- EXCERPTED PASSAGE -
Evidence-Based Medicine (EBM) - the fundamentals

Question 1

Evidence-Based Medicine - definition

Answer 1

Evidence based medicine is the conscientious, explicit, and judicious use of current best evidence in making decisions about the care of individual patients. (Sackett DL et al, 1996)

Question 2

Why use evidence based medicine:

Answer 2

Ensure medicines sold are of high quality, safety and efficacy
Basis for the recommendations we make to patients and other health professionals through pharmacy services

It is essential that pharmacists are available to retrieve, appraise and apply research evidence as the basis for clinical decision making

Question 3

Sources of evidence =

Answer 3

• secondary
• primary
• no design
• not involved with humans

Question 4

Secondary source

Answer 4

1) Randomised controlled trial, prospective tests treatment

Experimental = pre-appraised, or filtered studies

Question 5

Primary source

Answer 5

2) Cohort studies - Prospective, cohort has been exposed to a risk.
Observe for outcome of interest.

- ACTIVITY -
Copy out the evidence-based medicine notes, beginning at the words "1) Randomised controlled" and ending after "exposed to a risk.", and change "filtered" to "screened".

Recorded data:
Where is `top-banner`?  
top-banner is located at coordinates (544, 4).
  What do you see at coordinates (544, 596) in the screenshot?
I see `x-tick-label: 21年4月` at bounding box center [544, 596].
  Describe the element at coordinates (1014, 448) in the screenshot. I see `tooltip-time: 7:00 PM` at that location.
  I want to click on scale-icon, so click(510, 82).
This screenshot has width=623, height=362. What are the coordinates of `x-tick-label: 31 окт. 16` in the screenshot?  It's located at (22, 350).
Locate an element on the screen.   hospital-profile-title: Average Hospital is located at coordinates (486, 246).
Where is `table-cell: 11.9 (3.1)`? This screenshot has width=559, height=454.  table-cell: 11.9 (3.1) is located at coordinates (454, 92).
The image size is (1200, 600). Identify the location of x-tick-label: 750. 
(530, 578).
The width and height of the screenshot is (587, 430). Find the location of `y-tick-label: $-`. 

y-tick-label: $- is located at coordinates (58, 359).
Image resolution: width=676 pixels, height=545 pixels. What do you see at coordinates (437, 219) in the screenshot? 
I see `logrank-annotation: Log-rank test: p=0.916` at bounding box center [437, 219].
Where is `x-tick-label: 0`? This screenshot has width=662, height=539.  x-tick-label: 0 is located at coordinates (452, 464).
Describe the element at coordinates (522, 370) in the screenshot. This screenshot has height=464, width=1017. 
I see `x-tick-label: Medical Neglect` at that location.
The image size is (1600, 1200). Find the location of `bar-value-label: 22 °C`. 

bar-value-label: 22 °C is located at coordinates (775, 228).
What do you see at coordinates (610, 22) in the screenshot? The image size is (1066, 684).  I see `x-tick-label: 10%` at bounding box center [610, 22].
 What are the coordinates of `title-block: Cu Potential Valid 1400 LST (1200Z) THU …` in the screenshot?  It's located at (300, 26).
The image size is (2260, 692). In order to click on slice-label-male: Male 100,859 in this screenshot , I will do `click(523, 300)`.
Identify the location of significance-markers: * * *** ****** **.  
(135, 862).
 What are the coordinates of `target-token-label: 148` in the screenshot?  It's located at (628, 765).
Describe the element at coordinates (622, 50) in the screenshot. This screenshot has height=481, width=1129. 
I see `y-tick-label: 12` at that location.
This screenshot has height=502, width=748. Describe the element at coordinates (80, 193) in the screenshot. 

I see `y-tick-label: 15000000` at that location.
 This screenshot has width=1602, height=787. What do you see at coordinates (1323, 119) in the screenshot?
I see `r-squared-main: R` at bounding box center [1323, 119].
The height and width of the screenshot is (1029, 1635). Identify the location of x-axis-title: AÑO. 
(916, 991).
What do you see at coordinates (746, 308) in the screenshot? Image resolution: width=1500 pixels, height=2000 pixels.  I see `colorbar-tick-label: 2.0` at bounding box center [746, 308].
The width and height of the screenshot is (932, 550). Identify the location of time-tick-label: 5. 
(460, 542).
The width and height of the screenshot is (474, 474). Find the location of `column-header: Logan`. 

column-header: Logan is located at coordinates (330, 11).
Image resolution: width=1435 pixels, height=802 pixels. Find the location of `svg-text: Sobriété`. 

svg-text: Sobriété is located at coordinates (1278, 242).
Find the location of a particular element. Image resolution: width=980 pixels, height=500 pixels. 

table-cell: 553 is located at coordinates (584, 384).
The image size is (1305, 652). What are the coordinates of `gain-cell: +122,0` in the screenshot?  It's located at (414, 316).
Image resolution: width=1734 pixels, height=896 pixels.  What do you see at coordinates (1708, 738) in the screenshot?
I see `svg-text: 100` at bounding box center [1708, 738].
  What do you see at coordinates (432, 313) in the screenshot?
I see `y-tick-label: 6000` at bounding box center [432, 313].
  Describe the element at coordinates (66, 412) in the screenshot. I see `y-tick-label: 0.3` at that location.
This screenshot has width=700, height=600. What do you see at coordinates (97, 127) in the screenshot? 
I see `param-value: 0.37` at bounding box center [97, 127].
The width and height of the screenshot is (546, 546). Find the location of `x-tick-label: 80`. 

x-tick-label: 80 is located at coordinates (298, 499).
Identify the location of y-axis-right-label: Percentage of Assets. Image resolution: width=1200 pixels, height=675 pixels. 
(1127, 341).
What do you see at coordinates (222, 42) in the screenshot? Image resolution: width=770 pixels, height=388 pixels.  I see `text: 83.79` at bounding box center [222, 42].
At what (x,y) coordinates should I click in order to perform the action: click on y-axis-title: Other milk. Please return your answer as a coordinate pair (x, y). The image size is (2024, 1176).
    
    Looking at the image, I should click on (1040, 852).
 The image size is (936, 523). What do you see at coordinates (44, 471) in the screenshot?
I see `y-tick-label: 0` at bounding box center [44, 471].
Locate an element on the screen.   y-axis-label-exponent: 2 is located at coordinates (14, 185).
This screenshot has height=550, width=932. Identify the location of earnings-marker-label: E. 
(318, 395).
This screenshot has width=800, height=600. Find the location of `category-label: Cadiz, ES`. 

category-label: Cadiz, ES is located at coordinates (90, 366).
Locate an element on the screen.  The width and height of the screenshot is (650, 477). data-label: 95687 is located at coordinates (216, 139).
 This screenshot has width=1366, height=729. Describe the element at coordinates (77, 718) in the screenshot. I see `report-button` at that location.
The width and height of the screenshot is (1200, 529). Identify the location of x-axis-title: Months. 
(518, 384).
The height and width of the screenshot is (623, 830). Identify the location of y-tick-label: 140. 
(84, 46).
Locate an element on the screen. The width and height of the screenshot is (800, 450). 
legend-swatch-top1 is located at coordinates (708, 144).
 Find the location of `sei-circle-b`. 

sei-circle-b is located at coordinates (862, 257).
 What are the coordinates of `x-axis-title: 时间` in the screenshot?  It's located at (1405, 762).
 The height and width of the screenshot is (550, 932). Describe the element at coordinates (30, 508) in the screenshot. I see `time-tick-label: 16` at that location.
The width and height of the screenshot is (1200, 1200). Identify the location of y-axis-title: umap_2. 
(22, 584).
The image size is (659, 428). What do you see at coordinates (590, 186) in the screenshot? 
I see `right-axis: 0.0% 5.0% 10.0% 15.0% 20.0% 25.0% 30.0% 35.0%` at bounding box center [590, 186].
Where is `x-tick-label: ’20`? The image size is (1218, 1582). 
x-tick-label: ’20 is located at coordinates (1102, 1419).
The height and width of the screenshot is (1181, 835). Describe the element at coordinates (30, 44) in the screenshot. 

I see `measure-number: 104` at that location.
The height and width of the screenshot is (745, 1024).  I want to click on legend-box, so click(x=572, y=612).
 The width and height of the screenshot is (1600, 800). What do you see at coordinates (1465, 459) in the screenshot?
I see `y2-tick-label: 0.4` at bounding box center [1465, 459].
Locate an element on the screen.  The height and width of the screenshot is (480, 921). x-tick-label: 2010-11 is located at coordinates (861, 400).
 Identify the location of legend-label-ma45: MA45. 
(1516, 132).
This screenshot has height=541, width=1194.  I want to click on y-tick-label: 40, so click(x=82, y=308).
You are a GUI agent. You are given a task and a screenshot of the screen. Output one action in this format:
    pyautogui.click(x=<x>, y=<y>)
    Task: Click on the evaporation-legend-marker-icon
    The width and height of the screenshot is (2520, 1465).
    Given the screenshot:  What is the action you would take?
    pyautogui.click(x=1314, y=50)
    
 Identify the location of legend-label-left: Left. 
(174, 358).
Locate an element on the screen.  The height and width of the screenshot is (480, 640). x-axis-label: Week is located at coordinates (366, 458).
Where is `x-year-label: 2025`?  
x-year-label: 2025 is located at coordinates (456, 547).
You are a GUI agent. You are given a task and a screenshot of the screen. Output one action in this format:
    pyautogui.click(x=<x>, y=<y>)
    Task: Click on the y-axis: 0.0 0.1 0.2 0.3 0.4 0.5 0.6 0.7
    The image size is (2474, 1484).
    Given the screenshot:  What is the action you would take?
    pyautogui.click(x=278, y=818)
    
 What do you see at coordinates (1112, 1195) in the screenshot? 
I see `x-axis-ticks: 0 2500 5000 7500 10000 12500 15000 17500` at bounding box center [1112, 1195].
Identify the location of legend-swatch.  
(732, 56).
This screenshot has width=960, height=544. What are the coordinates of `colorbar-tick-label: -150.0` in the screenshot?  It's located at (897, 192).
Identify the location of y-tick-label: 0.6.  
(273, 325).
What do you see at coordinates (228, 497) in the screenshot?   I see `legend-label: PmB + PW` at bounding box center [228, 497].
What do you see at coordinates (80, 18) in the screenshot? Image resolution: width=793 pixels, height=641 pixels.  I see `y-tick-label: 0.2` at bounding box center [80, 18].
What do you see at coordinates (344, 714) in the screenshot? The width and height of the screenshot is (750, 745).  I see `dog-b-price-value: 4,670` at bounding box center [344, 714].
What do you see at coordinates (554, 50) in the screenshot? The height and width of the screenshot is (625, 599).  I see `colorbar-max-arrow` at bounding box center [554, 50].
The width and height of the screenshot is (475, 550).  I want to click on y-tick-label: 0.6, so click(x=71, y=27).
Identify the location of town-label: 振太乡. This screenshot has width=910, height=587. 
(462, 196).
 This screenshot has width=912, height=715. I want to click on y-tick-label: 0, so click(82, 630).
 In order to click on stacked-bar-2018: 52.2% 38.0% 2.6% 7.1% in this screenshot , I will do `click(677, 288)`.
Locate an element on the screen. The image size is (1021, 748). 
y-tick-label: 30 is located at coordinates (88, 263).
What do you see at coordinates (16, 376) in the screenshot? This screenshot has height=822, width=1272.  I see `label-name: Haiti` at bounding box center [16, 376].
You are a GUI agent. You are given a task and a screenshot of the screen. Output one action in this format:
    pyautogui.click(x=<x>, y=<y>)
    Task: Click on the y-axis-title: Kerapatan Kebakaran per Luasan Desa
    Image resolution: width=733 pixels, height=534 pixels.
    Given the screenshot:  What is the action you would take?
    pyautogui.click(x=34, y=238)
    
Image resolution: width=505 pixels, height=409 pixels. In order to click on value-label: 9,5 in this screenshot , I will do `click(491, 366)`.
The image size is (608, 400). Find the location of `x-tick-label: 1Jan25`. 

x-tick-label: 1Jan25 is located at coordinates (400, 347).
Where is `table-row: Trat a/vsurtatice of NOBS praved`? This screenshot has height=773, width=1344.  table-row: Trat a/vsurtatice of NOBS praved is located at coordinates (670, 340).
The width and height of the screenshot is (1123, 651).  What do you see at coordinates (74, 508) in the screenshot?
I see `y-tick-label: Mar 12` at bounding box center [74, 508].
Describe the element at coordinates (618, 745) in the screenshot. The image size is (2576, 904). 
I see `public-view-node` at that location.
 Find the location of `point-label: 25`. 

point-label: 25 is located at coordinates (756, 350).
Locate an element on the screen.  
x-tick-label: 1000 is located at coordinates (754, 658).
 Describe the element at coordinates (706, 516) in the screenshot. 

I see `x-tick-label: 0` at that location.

- EXERCISE RESULT -
1) Randomised controlled trial, prospective tests treatment

Experimental = pre-appraised, or screened studies

Question 5

Primary source

Answer 5

2) Cohort studies - Prospective, cohort has been exposed to a risk.